Also, the uncommented portions of our elasticsearch.yml:
bootstrap.mlockall: true
gateway.type: local
gateway.recover_after_nodes: 4
gateway.recover_after_time: 5m
gateway.expected_nodes: 4
indices.recovery.max_size_per_sec: 500mb
discovery.zen.minimum_master_nodes: 2
discovery.zen.ping.timeout: 20s
discovery.zen.ping.multicast.enabled: false
index.search.slowlog.threshold.query.warn: 10s
index.search.slowlog.threshold.query.info: 5s
index.search.slowlog.threshold.query.debug: 2s
index.search.slowlog.threshold.query.trace: 500ms
index.indexing.slowlog.threshold.index.warn: 10s
index.indexing.slowlog.threshold.index.info: 5s
index.indexing.slowlog.threshold.index.debug: 2s
index.indexing.slowlog.threshold.index.trace: 500ms
threadpool:
bulk:
type: fixed
min: 1
size: 30
wait_time: 30s
queue_size: -1
index:
type: fixed
min: 1
size: 30
wait_time: 30s
queue_size: -1
discovery.zen.fd.ping_interval: 10s
discovery.zen.fd.ping_timeout: 60s
discovery.zen.fd.ping_retries: 10
index.translog.flush_threshold_ops: 20000
index.translog.flush_threshold_size: 400mb
index.translog.flush_threshold_period: 60m
On Wednesday, April 9, 2014 5:02:11 PM UTC-4, Jesse Davis wrote:
>
> We're attempting to create a new Elasticsearch cluster for indexing URLs, but
> have run into a memory leak when turning replication on for our indices.
>
> The current setup is: 5 x m2.2xlarge, 4 TB mounted on EBS per node (not
> Provisioned IOPs).
>
> We create one index per day, and will keep the past 90 days around for
> searching. We have been been performing bulk inserts with routing enabled, 1
> day at a time, and have been successful in loading all 90 days. This ended
> up being approximately 313 million documents. I had inserted with the number
> of replicas per index set to 0 to increase our bulk insertion rate.

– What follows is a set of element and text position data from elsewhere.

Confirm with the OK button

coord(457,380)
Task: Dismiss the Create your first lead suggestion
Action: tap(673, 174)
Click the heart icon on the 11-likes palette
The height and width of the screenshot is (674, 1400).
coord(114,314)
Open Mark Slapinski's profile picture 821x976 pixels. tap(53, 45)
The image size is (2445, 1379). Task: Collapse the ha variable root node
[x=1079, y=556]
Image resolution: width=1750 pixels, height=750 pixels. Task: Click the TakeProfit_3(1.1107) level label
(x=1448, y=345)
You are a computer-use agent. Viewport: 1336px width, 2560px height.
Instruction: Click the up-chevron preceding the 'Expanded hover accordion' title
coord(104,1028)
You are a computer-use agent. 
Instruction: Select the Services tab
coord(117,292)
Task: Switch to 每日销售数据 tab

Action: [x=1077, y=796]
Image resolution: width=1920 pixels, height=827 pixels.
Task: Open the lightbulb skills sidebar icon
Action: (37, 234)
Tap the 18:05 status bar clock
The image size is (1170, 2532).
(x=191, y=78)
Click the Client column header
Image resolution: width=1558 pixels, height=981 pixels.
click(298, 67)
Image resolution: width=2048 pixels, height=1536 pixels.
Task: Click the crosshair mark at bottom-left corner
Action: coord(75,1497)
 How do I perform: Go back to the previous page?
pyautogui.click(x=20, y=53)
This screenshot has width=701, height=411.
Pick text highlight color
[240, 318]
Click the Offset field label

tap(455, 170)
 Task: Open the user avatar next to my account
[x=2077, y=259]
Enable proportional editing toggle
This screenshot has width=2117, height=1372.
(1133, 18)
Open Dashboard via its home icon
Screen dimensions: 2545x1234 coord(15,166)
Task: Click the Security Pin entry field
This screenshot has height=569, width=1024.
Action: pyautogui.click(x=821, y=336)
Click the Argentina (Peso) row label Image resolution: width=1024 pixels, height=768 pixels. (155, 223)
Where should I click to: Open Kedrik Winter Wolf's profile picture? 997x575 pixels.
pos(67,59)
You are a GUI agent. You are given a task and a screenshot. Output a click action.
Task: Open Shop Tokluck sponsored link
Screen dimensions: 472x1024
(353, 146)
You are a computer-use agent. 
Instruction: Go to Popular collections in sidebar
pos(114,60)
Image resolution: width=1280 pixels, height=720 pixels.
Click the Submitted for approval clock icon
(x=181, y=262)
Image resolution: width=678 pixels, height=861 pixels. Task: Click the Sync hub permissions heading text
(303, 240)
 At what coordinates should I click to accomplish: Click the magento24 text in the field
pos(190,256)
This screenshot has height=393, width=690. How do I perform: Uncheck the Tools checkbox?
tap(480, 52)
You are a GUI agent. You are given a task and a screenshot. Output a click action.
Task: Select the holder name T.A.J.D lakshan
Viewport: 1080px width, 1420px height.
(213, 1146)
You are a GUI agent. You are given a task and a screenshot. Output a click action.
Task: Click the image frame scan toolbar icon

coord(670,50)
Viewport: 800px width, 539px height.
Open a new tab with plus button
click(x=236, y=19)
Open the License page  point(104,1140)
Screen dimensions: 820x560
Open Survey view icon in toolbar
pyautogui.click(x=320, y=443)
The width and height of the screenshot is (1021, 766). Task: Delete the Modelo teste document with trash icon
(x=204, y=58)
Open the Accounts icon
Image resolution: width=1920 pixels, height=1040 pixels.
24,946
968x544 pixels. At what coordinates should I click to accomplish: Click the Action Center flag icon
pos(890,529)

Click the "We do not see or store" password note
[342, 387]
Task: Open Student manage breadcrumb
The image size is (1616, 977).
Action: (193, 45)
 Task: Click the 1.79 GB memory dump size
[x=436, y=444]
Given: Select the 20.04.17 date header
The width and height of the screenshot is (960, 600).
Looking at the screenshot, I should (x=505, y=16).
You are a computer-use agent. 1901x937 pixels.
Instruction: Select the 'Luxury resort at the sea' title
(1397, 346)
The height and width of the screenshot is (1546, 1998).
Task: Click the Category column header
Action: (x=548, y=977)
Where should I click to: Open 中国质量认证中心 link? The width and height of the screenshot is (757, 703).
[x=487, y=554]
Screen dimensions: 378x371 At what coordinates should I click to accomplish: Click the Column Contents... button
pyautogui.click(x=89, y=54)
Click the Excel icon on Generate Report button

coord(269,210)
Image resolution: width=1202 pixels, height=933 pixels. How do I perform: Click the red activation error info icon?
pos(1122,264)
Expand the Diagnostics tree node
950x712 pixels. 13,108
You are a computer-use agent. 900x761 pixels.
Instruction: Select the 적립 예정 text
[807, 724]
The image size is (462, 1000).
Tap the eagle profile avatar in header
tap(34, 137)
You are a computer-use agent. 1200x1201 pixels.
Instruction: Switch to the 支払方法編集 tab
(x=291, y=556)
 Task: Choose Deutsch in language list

> I then started changing the number of replicas per index to 1, one index at a
> time. I was able to successfully create the replicas for about 70 of the
> shards (i.e. about 65 or 70 days), but then ran out of heap space.
>
> We are planning to bulk insert about 2-4 millions records per day in 10
> minute intervals, so I would appreciate any advice on the validity of our
> configuration so far. In particular, we would like to know if there's any
> known memory leaks with shard replication or bulk inserts.
>
> Our configuration:
>
> Ubuntu 12.04 LTS
> Java 7 u51 (I am aware of
> https://groups.google.com/forum/#!msg/elasticsearch/D4WNQZSvqSU/zo7ancelKi4J
> and am doing a rolling restart of the cluster as we speak to move to Java 7
> u25).
> Marvel was installed on each node, but in order to simplify our setup, I will
> be removing it during the aforementioned cluster restart.
>
> Elasticsearch 1.0.0
>
> "version" : {
> "number" : "1.0.0",
> "build_hash" : "a46900e9c72c0a623d71b54016357d5f94c8ea32",
> "build_timestamp" : "2014-02-12T16:18:34Z",
> "build_snapshot" : false,
> "lucene_version" : "4.6"
> },
>
> Settings applied for our bulk insert:
>
> {
> "index" : {
> "merge.policy.max_merge_at_once" : 4,
> "merge.policy.segments_per_tier" : 20,
> "refresh_interval" : "-1" # I will be setting this back to 1s when
> our backfill/replicas are done
> }
> }
>
> {
> "transient" : {
> "index.merge.policy.merge_factor" : 30,
> "threadpool.bulk.queue_size" : -1,
> "index.merge.scheduler.max_thread_count" : 5
> }
> }
>
> Our Java configuration variables (those that are different from the default
> /etc/default/elasticsearch in the .deb):
>
> JAVA_HOME=/usr/lib/jvm/java-1.7.0_25-oracle (this was Oracle's Java 7 u51,
> being backed down during the restart)
> ES_HEAP_SIZE=18g
> MAX_OPEN_FILES=256000
>
> From a running instance:
>
> /usr/lib/jvm/java-1.7.0_25-oracle/bin/java -Xms18g -Xmx18g -Xss256k
> -Djava.awt.headless=true -XX:+UseParNewGC -XX:+UseConcMarkSweepGC
> -XX:CMSInitiatingOccupancyFraction=75 -XX:+UseCMSInitiatingOccupancyOnly
> -XX:+HeapDumpOnOutOfMemoryError -Delasticsearch
> -Des.pidfile=/var/run/elasticsearch.pid
> -Des.path.home=/usr/share/elasticsearch -cp
> :/usr/share/elasticsearch/lib/elasticsearch-1.0.0.jar:/usr/share/elasticsearch/lib/*:/usr/share/elasticsearch/lib/sigar/*
> -Des.default.config=/etc/elasticsearch/elasticsearch.yml
> -Des.default.path.home=/usr/share/elasticsearch
> -Des.default.path.logs=/var/log/elasticsearch
> -Des.default.path.data=/var/lib/elasticsearch
> -Des.default.path.work=/tmp/elasticsearch
> -Des.default.path.conf=/etc/elasticsearch
> org.elasticsearch.bootstrap.Elasticsearch
>
> The log message I saw during the OutOfMemoryError:
>
>
> [2014-04-09 14:17:28,393][WARN ][cluster.action.shard ] [esearch16]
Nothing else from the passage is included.